▶ TASK TO CARRY OUT
In your copy of the records, include every word exactly and no pictures.

▶ RECORDED DATA
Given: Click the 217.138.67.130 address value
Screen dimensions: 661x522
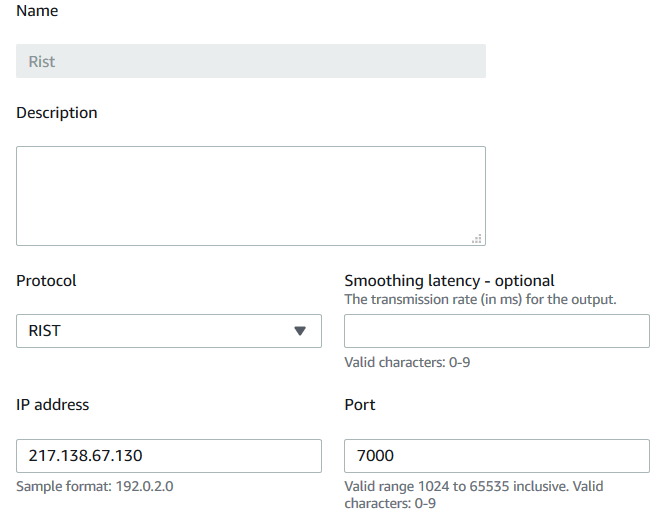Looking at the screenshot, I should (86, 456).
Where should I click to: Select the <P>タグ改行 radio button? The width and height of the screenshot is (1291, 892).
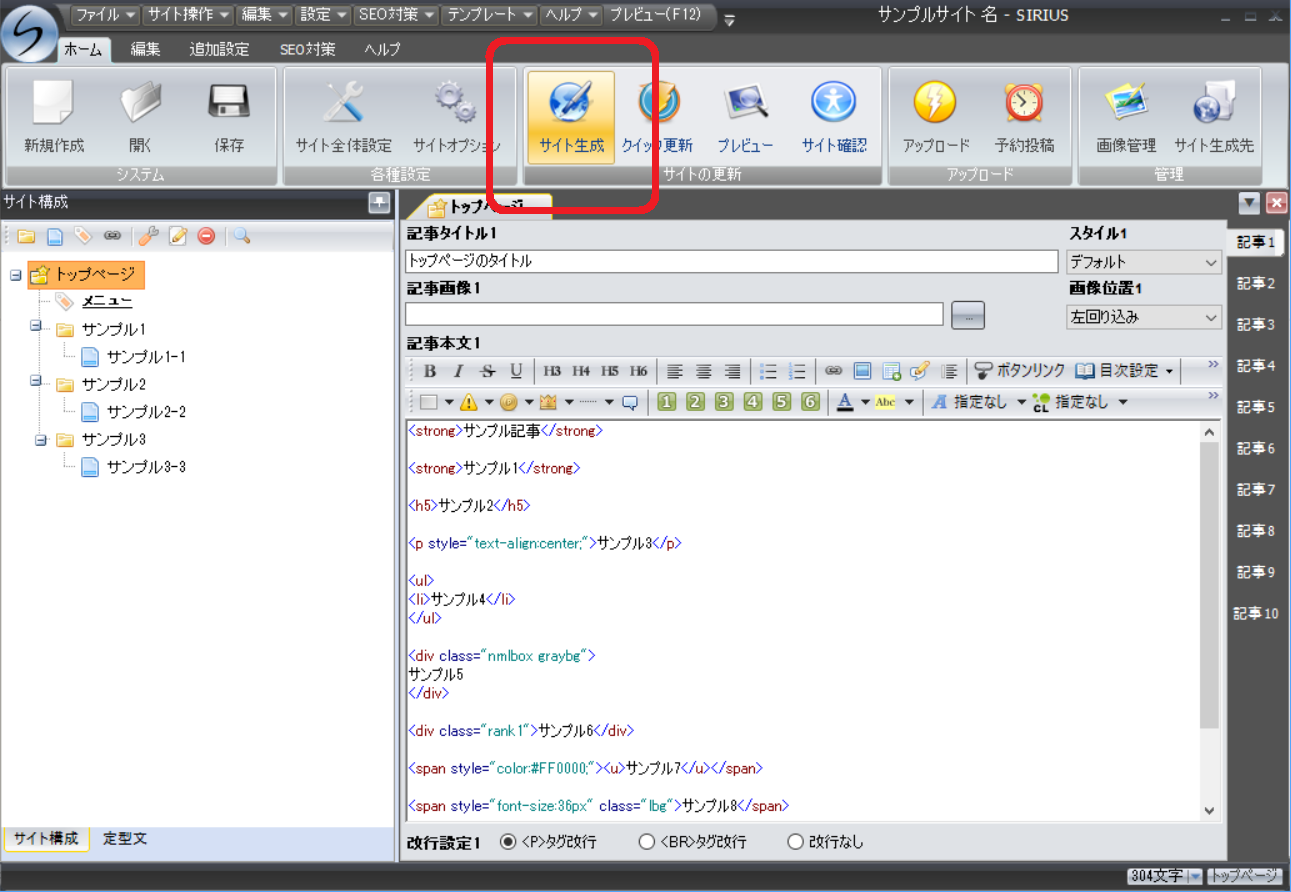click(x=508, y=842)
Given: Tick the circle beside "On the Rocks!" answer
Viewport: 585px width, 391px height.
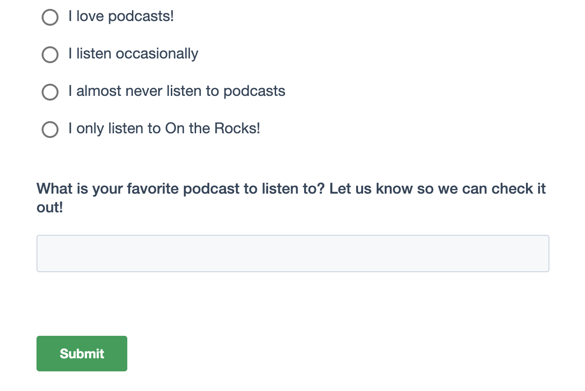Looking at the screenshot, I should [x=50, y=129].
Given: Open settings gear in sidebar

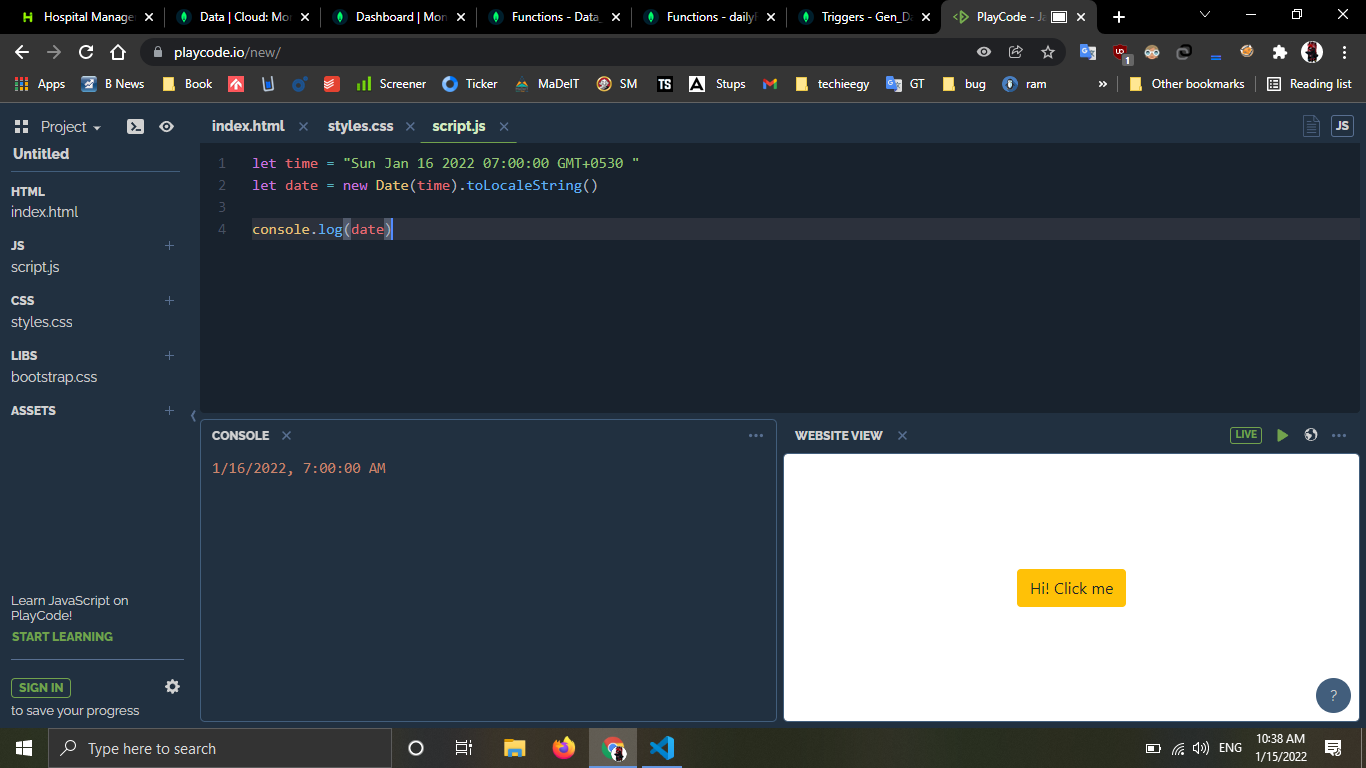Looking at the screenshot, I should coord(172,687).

▶ ANSWER SPACE
Given: Click the 217.138.67.130 address value
Screen dimensions: 661x522
Looking at the screenshot, I should (86, 456).
Where should I click to: Select the <P>タグ改行 radio button? The width and height of the screenshot is (1291, 892).
click(x=508, y=842)
Given: Tick the circle beside "On the Rocks!" answer
Viewport: 585px width, 391px height.
Looking at the screenshot, I should [x=50, y=129].
Given: Open settings gear in sidebar

Looking at the screenshot, I should coord(172,687).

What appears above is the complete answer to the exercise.